Below are the records; count how many of their lines hold the string "Exams" and give the number alone.

---------- DATA FOR REVIEW

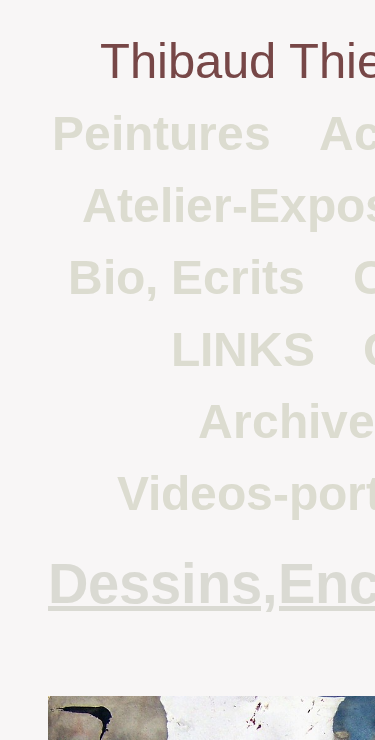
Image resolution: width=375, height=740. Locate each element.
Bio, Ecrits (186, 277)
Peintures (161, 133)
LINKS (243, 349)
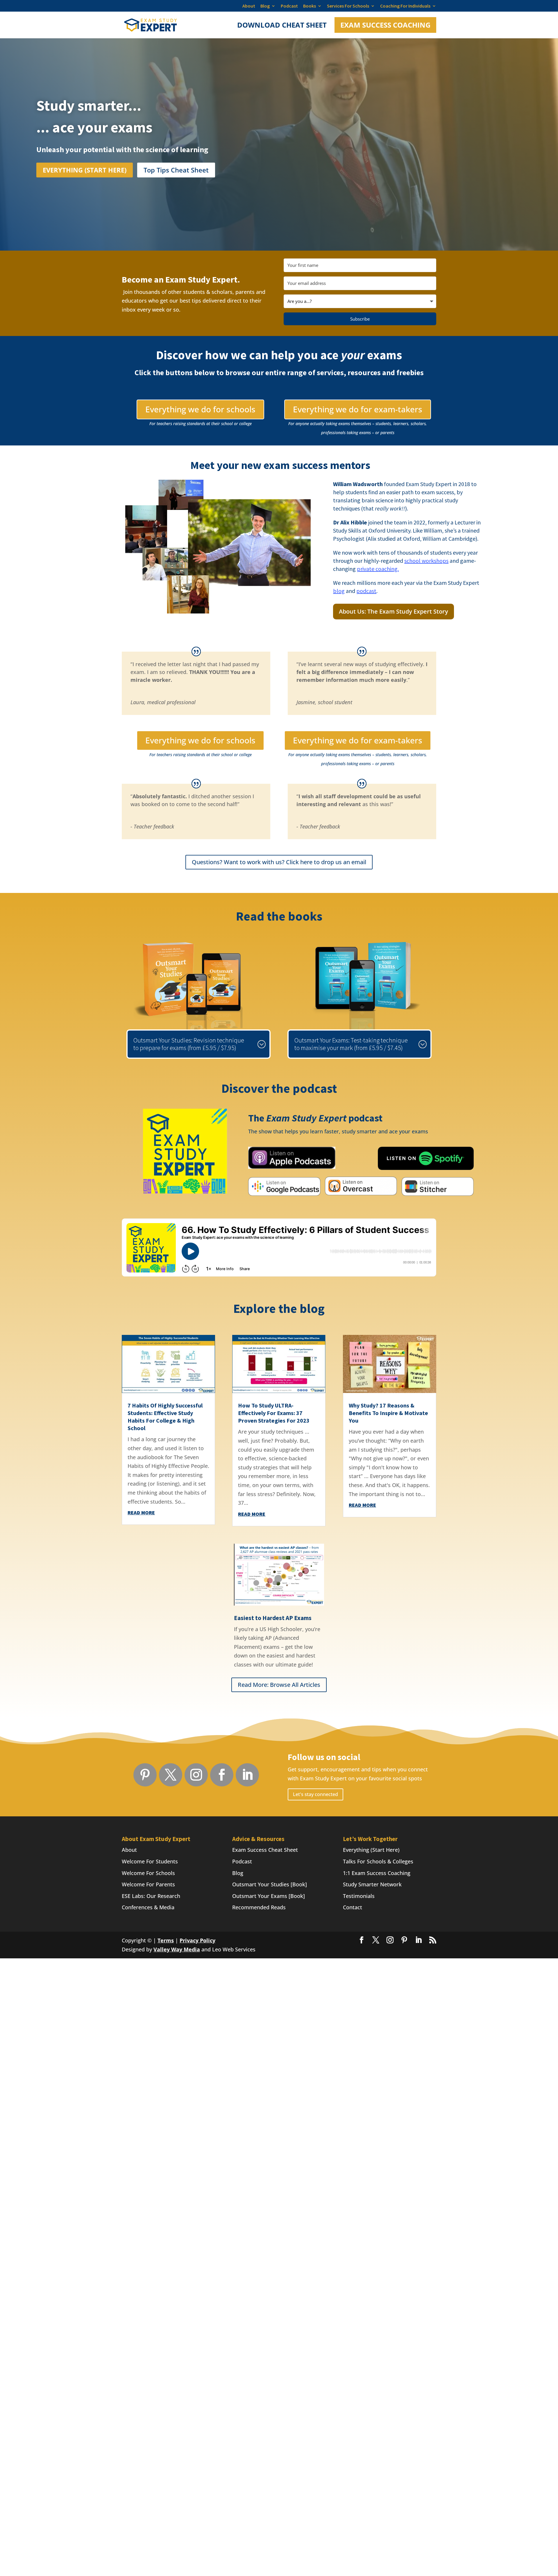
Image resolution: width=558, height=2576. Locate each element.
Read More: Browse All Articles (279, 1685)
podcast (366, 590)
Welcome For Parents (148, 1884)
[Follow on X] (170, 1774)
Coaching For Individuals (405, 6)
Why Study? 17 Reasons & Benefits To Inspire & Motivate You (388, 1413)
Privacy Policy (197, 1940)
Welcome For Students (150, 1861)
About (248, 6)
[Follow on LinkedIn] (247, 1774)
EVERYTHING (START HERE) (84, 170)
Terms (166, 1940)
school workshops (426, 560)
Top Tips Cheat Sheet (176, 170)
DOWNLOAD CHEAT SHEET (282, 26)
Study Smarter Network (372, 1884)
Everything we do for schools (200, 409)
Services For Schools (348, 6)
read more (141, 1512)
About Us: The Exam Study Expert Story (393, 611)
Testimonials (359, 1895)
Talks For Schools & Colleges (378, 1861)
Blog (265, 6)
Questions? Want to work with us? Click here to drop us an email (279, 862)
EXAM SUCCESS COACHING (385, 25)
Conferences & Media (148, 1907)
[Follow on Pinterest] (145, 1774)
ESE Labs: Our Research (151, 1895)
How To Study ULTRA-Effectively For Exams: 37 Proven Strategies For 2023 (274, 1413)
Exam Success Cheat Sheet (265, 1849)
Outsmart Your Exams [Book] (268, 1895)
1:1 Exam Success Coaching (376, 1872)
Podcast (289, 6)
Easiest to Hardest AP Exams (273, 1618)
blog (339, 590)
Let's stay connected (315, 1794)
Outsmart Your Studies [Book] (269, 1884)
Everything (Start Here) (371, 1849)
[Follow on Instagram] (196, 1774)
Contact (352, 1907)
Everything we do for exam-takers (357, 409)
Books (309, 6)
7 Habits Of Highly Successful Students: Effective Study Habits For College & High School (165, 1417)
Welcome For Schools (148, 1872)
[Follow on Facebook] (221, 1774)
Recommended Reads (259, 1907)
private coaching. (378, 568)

--------------------
---------- DATA FOR REVIEW

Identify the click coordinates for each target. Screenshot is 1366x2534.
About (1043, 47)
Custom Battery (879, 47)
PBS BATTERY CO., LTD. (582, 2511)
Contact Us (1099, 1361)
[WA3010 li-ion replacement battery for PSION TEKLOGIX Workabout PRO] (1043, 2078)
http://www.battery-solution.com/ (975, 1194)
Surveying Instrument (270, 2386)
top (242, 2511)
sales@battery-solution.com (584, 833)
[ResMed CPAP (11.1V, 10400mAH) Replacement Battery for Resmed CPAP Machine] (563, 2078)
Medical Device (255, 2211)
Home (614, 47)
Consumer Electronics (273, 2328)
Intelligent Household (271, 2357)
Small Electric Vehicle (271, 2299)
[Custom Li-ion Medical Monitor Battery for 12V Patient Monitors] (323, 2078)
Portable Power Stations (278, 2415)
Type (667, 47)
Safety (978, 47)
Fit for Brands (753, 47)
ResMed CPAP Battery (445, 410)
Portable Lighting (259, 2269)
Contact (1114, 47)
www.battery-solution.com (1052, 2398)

--------------------

### TASK ANSWER
3